Some entries follow. Reproduce exactly the lines starting at the one with "This screenshot has height=637, width=1024." and stopping after the one with "Open the map".
+++ PROVIDED DATA
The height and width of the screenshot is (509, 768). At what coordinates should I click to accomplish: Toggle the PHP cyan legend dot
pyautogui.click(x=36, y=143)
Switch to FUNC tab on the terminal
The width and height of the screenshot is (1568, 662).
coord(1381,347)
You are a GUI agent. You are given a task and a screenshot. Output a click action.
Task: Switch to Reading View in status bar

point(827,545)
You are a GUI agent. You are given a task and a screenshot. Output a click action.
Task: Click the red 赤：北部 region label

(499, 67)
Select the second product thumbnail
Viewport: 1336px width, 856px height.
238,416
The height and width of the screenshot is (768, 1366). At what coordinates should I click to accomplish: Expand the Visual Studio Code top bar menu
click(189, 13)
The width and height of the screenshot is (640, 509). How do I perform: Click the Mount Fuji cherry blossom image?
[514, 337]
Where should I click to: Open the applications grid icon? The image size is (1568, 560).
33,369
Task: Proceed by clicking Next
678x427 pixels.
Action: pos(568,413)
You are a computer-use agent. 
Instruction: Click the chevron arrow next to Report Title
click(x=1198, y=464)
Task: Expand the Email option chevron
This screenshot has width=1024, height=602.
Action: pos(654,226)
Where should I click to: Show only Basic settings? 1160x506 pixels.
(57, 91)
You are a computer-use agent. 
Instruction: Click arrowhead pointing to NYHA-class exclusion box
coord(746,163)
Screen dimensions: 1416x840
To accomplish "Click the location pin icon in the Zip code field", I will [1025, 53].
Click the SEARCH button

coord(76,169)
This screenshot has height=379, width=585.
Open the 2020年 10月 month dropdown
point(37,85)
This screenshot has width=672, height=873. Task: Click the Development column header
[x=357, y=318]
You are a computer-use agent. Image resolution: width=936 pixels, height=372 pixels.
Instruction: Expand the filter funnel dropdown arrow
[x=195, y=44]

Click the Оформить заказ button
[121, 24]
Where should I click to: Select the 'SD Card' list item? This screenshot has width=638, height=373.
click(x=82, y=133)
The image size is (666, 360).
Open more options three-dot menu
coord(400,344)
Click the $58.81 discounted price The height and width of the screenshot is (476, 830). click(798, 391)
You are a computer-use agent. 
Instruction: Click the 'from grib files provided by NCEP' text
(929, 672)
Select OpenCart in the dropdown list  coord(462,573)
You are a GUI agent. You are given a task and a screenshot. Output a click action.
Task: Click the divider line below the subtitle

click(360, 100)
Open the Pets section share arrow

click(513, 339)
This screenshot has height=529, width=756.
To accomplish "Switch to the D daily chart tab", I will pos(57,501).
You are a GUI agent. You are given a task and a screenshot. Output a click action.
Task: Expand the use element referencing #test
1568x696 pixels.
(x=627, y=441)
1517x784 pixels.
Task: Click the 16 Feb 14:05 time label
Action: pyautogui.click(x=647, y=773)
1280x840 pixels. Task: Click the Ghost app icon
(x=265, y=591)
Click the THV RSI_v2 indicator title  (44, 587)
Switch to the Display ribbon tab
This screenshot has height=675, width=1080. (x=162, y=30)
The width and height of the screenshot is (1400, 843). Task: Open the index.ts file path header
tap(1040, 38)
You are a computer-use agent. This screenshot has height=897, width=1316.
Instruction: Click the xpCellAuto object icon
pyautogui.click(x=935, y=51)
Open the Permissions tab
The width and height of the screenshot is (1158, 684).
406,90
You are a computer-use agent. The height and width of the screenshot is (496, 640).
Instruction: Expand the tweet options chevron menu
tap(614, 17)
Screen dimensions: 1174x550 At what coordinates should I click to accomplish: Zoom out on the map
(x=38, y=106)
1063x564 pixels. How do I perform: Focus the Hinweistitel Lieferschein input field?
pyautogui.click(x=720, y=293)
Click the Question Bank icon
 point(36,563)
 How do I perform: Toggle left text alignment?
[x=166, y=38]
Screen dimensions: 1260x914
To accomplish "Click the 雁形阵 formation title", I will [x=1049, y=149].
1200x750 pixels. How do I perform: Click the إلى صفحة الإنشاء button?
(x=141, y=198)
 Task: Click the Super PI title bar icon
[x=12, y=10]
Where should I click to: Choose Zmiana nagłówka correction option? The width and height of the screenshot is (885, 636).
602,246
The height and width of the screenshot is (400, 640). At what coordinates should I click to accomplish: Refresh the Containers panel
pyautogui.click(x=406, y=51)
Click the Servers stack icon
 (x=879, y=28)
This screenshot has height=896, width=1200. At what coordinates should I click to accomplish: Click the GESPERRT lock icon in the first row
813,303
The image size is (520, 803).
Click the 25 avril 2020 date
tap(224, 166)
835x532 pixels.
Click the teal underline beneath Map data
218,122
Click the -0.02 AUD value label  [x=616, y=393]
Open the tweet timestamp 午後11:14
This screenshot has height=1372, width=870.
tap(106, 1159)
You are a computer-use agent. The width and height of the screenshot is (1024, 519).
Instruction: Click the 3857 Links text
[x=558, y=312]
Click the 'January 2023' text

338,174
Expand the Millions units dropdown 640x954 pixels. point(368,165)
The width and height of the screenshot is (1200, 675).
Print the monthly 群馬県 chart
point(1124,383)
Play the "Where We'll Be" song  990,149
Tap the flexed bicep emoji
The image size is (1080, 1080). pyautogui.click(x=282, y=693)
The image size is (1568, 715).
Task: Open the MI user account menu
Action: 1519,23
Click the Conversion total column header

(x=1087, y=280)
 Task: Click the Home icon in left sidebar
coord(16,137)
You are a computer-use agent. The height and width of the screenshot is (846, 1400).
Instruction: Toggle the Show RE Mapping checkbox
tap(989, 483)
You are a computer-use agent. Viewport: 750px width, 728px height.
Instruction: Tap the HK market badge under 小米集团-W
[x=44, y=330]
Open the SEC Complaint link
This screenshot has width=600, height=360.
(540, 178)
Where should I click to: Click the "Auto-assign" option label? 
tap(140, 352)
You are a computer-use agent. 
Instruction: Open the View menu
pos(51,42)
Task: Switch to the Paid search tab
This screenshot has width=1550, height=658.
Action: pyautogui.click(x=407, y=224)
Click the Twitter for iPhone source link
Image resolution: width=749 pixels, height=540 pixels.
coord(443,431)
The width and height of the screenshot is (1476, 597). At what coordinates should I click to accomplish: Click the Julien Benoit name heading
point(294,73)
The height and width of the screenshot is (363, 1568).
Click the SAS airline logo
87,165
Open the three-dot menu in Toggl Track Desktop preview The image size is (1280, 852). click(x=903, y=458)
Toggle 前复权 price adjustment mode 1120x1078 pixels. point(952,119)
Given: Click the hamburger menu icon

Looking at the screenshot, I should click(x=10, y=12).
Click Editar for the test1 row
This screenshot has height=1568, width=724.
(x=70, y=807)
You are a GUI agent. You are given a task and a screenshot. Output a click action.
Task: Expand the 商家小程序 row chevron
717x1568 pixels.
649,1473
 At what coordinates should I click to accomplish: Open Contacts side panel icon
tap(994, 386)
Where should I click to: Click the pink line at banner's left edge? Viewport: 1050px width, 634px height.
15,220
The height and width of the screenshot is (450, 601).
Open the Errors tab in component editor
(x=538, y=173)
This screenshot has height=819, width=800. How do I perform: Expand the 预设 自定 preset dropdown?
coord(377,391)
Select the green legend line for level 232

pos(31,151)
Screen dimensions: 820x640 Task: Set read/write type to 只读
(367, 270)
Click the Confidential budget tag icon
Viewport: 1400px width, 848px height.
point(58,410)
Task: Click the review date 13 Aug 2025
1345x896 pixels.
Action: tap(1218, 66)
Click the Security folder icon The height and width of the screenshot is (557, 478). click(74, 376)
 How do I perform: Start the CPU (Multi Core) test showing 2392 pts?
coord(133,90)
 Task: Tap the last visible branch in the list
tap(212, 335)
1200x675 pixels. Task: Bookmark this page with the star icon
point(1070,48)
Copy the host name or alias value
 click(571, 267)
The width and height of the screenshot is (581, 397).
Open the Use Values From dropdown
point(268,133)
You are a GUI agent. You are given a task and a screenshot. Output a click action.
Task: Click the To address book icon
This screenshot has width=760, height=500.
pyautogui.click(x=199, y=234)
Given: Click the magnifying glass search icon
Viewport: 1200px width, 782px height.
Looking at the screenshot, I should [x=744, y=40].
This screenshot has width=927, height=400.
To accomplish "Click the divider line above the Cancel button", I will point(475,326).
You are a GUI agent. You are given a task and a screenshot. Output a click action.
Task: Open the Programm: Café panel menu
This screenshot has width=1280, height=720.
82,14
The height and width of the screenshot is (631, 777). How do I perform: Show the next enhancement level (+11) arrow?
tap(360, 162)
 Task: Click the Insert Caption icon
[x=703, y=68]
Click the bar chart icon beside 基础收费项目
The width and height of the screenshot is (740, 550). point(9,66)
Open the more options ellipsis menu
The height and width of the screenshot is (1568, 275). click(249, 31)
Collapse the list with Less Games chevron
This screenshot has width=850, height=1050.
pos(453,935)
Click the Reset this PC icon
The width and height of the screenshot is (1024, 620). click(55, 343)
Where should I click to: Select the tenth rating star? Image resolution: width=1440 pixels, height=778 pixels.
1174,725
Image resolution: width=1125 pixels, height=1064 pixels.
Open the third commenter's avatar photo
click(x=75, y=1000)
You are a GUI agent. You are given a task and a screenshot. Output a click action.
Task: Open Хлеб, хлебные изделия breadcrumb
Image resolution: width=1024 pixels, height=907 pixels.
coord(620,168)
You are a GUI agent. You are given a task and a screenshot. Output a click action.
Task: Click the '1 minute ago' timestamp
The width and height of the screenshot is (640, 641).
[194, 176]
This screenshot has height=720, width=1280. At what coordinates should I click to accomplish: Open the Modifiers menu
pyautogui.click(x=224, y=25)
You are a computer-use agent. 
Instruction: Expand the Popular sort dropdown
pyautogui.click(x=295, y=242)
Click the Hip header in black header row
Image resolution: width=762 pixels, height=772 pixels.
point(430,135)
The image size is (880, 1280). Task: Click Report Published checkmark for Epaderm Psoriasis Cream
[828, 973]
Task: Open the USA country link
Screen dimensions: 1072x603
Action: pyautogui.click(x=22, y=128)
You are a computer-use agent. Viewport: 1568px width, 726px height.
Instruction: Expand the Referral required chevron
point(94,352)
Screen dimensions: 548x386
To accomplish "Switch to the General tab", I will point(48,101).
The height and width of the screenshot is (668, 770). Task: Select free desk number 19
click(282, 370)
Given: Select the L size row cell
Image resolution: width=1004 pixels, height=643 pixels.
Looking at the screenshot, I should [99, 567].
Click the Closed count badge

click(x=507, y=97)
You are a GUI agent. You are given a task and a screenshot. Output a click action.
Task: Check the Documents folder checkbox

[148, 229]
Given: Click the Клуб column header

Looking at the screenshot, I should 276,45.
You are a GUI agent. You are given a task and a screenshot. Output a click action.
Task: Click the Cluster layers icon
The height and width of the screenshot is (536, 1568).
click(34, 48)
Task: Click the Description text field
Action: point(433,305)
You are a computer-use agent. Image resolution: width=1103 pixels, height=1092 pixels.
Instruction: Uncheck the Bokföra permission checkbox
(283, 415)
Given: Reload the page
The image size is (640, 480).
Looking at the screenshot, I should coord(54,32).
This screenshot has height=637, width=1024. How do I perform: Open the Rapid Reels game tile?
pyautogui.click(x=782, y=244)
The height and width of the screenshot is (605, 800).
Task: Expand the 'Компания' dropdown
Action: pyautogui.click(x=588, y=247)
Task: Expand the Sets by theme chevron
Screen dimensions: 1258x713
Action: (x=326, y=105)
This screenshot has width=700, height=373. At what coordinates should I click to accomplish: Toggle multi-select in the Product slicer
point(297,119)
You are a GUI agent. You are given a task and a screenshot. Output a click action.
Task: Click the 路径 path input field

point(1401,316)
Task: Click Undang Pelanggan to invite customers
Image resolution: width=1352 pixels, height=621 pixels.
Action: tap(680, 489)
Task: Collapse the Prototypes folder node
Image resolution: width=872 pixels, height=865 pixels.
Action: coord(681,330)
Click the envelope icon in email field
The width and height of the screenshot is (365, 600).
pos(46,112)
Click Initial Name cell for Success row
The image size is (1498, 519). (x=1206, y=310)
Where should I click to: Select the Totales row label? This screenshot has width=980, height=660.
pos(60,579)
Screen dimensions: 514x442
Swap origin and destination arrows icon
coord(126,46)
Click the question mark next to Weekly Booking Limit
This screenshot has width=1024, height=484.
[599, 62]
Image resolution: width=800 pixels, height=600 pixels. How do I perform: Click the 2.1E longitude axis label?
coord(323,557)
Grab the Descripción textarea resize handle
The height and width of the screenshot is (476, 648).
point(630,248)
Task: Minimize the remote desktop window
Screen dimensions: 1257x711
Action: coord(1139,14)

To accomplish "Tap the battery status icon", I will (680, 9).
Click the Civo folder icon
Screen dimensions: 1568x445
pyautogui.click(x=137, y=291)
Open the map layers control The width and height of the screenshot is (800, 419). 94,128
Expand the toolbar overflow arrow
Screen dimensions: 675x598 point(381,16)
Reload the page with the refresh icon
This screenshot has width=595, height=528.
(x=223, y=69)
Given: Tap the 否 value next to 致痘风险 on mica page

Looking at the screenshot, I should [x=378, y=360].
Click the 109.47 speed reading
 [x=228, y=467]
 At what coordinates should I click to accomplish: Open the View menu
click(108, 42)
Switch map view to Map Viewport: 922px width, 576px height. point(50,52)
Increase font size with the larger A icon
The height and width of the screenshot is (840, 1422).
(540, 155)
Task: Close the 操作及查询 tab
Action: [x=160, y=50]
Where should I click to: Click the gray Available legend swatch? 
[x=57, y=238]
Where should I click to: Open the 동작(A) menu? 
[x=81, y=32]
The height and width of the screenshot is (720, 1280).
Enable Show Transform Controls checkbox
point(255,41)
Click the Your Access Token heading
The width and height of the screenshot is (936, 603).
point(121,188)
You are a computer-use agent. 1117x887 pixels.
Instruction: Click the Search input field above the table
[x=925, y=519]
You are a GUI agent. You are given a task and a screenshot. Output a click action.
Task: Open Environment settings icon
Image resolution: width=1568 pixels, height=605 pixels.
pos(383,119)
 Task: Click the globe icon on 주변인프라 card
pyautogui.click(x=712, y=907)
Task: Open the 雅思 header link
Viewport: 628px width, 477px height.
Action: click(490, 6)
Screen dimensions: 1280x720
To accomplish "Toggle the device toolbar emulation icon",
++++++
== WORKED SOLUTION ==
This screenshot has height=637, width=1024. How do I perform: Open the Rapid Reels game tile?
pyautogui.click(x=782, y=244)
The height and width of the screenshot is (605, 800).
Task: Expand the 'Компания' dropdown
Action: pyautogui.click(x=588, y=247)
Task: Expand the Sets by theme chevron
Screen dimensions: 1258x713
Action: (x=326, y=105)
This screenshot has width=700, height=373. At what coordinates should I click to accomplish: Toggle multi-select in the Product slicer
point(297,119)
You are a GUI agent. You are given a task and a screenshot. Output a click action.
Task: Click the 路径 path input field

point(1401,316)
Task: Click Undang Pelanggan to invite customers
Image resolution: width=1352 pixels, height=621 pixels.
Action: tap(680, 489)
Task: Collapse the Prototypes folder node
Image resolution: width=872 pixels, height=865 pixels.
Action: coord(681,330)
Click the envelope icon in email field
The width and height of the screenshot is (365, 600).
pos(46,112)
Click Initial Name cell for Success row
The image size is (1498, 519). (x=1206, y=310)
Where should I click to: Select the Totales row label? This screenshot has width=980, height=660.
pos(60,579)
Screen dimensions: 514x442
Swap origin and destination arrows icon
coord(126,46)
Click the question mark next to Weekly Booking Limit
This screenshot has width=1024, height=484.
[599, 62]
Image resolution: width=800 pixels, height=600 pixels. How do I perform: Click the 2.1E longitude axis label?
coord(323,557)
Grab the Descripción textarea resize handle
The height and width of the screenshot is (476, 648).
point(630,248)
Task: Minimize the remote desktop window
Screen dimensions: 1257x711
Action: coord(1139,14)

To accomplish "Tap the battery status icon", I will (680, 9).
Click the Civo folder icon
Screen dimensions: 1568x445
pyautogui.click(x=137, y=291)
Open the map layers control The width and height of the screenshot is (800, 419). 94,128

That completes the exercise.